- **Information**:
[Start of Attachment]

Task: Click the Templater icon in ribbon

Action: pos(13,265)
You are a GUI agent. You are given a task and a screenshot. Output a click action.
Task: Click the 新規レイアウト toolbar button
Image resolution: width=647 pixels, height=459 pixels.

[End of Attachment]

Would you please copy the whole listing exactly as given?

- **Response**:
Task: Click the Templater icon in ribbon

Action: pos(13,265)
You are a GUI agent. You are given a task and a screenshot. Output a click action.
Task: Click the 新規レイアウト toolbar button
Image resolution: width=647 pixels, height=459 pixels.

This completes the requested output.